## [WORK REQUIRED]
Extract from the forum thread on fruit in saisons the passage starting with "I just like" and going on through "a multigrain saison.", copied word for word.

BEGIN EXTRACT PROVIDED

Never been into fruiting or spicing my saisons. Might be cool to copitch some brett and dry hop it, though.

 
radarsock
beers 1226 º places 112 º 09:15 Mon 12/19/2016

Originally posted by HornyDevil
Never been into fruiting or spicing my saisons. Might be cool to copitch some brett and dry hop it, though.
I, as a general rule, hate spices in saisons, as well. I was simply flirting with the idea.

Brett with a dry-hopping addition is a solid move. Many breweries take advantage of this step. I was just drinking a dry-hopped brett saison the other day I thoroughly enjoyed wherein no fruit had been involved.
I just like the flavor a subtle, barely distinguishable, addition that some stone fruits have in saisons.

 
radarsock
beers 1226 º places 112 º 15:11 Mon 12/19/2016

I think cardamom has been the only spice I have truly ever even considered enjoying in a saison.

 
derA
beers 91 º places 106 º 07:51 Sat 1/14/2017

Originally posted by radarsock
Kind of a tie-in to my latest homebrew post. Was wondering what fruits would best go with a multigrain saison.
Apricots in the secondary? Peaches? Definitely wanted to go with the drupe route (peach/nectarine/damson).

It will feature a white wheat/flaked wheat combo (making up 21.68%, adding them together) and 9.09% spelt malt.

Cereal mash may be useful now that I’ve upgraded my wheat bill.




My experience with apricots in brandy and nectarines in beer have taught me that you really have to think about which aspect of those fruits you want to integrate: There is the tartness and refreshing peach/apricot/nectarine quality that you get from eating the firm fruit and there is the typical nectarine/peach/apricot smell that you perceive when they become very ripe and soft. If you add these fruit when they are still a little underripe, firm and tart, you obviously get the first. This can work well in some beer styles, especially if you have some complex sugars that you want to cut. However, if you are looking for the smell of apricots or that typical peach orchard smell, then you have to be careful to only select the fruit that are actually overripe. The ones that feel like they will disintegrate the next day: use those.

END EXTRACT PROVIDED
BEGIN SUPPLIED RECORDS

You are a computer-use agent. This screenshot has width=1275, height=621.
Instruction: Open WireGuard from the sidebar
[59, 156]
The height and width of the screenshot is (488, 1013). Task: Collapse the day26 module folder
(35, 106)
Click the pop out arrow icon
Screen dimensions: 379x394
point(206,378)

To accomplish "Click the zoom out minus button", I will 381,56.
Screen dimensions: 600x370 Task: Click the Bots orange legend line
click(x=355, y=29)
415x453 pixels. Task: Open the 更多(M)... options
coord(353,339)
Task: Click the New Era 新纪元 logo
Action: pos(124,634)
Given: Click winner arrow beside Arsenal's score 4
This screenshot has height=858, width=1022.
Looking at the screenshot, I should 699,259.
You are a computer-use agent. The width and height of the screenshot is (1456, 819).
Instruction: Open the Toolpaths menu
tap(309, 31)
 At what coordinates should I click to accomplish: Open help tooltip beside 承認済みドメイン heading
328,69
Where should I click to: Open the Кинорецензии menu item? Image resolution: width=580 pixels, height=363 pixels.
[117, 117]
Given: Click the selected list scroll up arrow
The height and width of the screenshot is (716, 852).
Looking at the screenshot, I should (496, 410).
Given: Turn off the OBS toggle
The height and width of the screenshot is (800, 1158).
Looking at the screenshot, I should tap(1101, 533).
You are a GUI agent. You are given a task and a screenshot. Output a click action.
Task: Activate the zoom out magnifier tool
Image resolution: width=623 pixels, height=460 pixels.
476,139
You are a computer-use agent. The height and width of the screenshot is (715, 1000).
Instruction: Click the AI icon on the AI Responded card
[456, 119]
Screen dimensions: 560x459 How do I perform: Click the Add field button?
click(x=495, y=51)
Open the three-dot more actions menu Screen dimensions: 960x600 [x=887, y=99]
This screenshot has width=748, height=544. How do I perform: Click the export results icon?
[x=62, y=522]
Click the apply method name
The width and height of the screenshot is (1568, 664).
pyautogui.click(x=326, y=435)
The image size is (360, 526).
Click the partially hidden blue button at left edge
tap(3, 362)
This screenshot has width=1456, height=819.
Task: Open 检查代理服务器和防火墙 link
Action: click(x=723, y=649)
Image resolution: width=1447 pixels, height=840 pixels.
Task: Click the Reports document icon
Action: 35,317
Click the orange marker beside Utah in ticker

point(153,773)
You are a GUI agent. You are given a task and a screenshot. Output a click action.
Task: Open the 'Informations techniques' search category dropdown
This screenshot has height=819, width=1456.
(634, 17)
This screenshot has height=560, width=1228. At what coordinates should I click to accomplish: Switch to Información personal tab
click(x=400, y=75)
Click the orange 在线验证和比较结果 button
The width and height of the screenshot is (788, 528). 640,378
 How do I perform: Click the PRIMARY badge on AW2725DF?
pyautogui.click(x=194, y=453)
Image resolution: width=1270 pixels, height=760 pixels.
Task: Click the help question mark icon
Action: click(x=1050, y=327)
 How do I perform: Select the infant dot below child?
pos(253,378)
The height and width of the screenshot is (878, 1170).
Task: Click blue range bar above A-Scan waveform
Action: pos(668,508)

END SUPPLIED RECORDS

## [EXPECTED OUTPUT]
I just like the flavor a subtle, barely distinguishable, addition that some stone fruits have in saisons.

 
radarsock
beers 1226 º places 112 º 15:11 Mon 12/19/2016

I think cardamom has been the only spice I have truly ever even considered enjoying in a saison.

 
derA
beers 91 º places 106 º 07:51 Sat 1/14/2017

Originally posted by radarsock
Kind of a tie-in to my latest homebrew post. Was wondering what fruits would best go with a multigrain saison.